Michigan State University
East Lansing, Michigan
June 6, 2007
MSU stops issuing same-sex domestic partnership benefits
by Colleen Maxwell
The university will no longer offer health insurance benefits to employees in same-sex domestic partnerships not covered by a health care agreement between MSU and the Coalition of Labor Organizations.
About 54 people use domestic partnership benefits at MSU, said Pam Beemer, assistant vice president for Human Resources.
The contract they operate under will expire within the next few years.
Some employees might leave the university if their partner’s health coverage permanently expires.
“I know it’s an important reason for lots of people – it’s why people consider MSU a good place to work,” said Kitty O’Neil, a research assistant in the plant and crop soil science department, who uses domestic partnership benefits.
O’Neil and her partner won’t be affected by the ruling until 2009, when her union contract with the university is renewed.
“A lot of individuals will lose health insurance and family security,” she said.
The university’s decision follows a Feb. 2 Michigan Court of Appeals ruling that stated the constitutional amendment banning same-sex marriage also would ban domestic partnership benefits for partners of employees at public universities and institutions.
The city of Kalamazoo will eliminate its domestic partnership benefits because of an order from the Michigan Supreme Court. The court will rule at a later date on a Michigan Court of Appeals decision to uphold state Attorney General Mike Cox’s legal opinion, which stated public employers could no longer offer same-sex domestic partnership benefits. The opinion stems from the passage of Proposal 2.
“The law is the law,” said Rusty Hill, Cox’s spokesman. “We were asked our opinion – that’s the way we ruled.”
Proposal 2 was an amendment to the state constitution that defined marriage as between one man and one woman. Michigan voters passed it in the 2004 general election.
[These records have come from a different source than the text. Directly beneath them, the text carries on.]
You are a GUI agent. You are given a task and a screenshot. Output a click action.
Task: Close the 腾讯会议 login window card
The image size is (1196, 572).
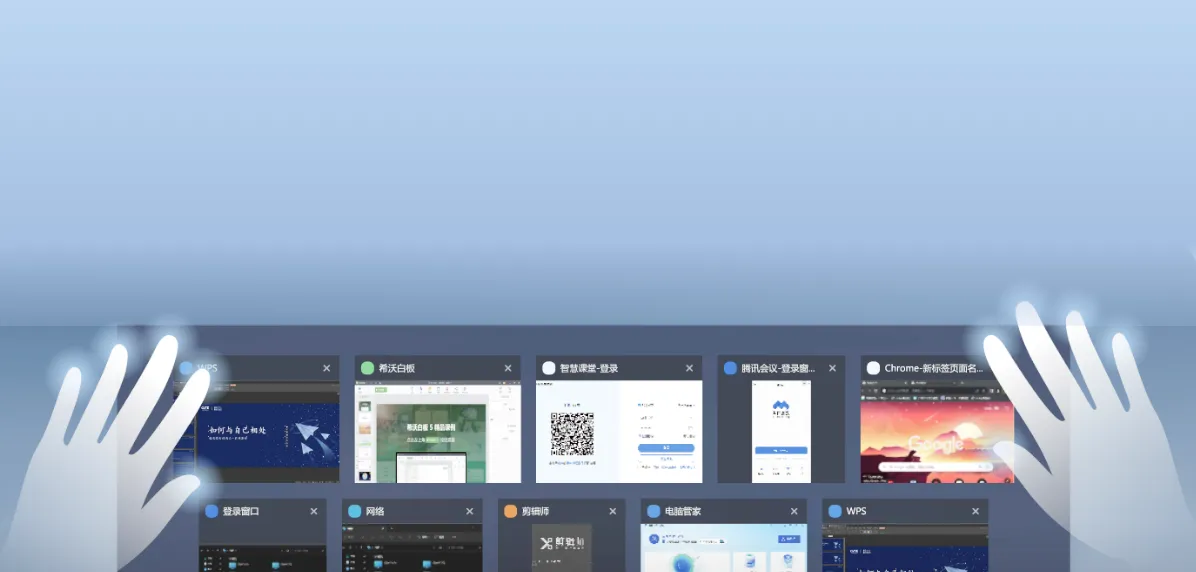pyautogui.click(x=832, y=368)
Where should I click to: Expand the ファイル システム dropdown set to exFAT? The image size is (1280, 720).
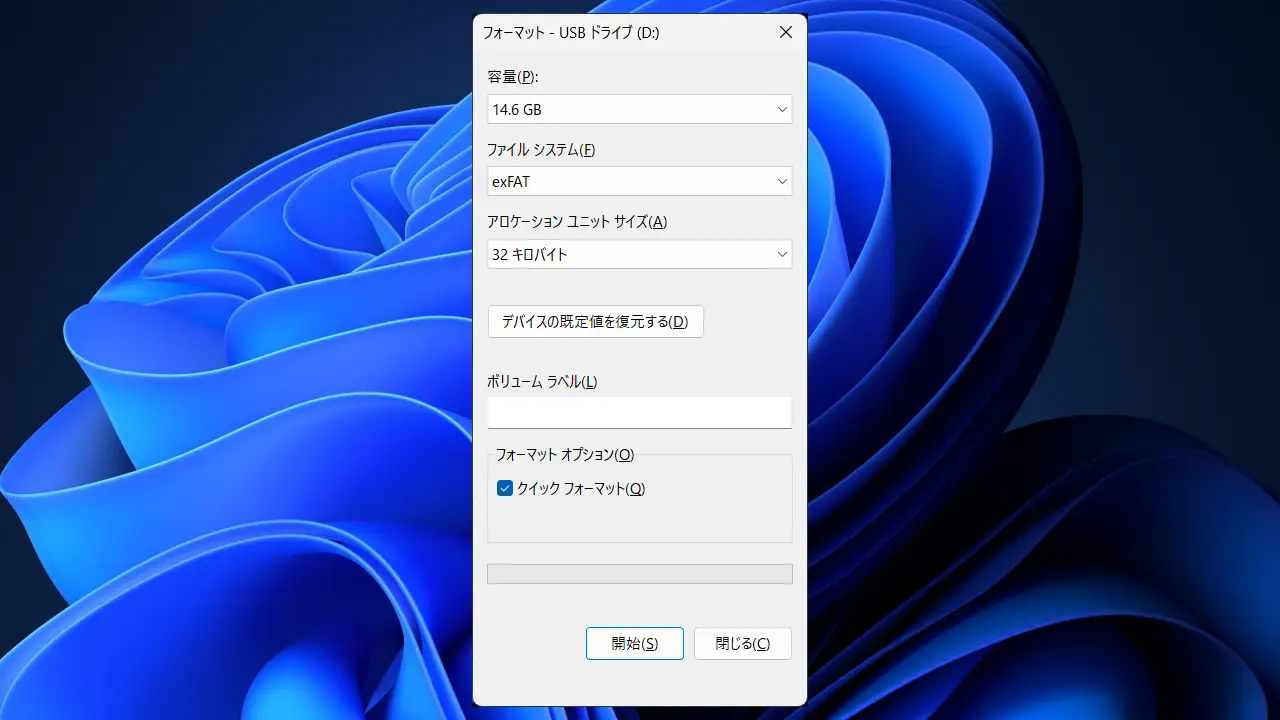click(639, 181)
Five MSU employees are part of the lawsuit being bounced through Michigan’s court system – each is vying to keep same-sex domestic partnership benefits statewide. The suit was filed by the state’s chapter of the American Civil Liberties Union.
Public employers can provide same-sex domestic partnership benefits, but they have to use a different approach, such as buying insurance, said Jay Kaplan, staff attorney for the Lesbian, Gay, Bisexual and Transgender Project of ACLU Michigan.
“They never said you can’t buy coverage,” he said, adding that places like the city of Kalamazoo chose not to do that.
Kaplan said he doesn’t believe it was the voters’ intention to take away health insurance.
“In some instances, that’s the effect of this decision,” he said.
MSU has done all it can to be responsive to court opinions as they come, Beemer said.
“We worry about all of our employees and maintaining benefits,” she said.
According to the Human Resources Web site, MSU will “continue to monitor legal developments in this area and will revise its policies where appropriate once a final ruling has been provided by the Michigan Supreme Court.”
Beemer said it’s difficult to predict what MSU will do once all rulings are final, but the university is working to determine what options are available.
O’Neil said she could potentially see herself, and other employees, leaving MSU if the potential for same-sex domestic partnership benefits ends.
“Several other states actually made marriage and civil unions legal,” she said.
“It’s going to have more of a negative image against Michigan in the future.”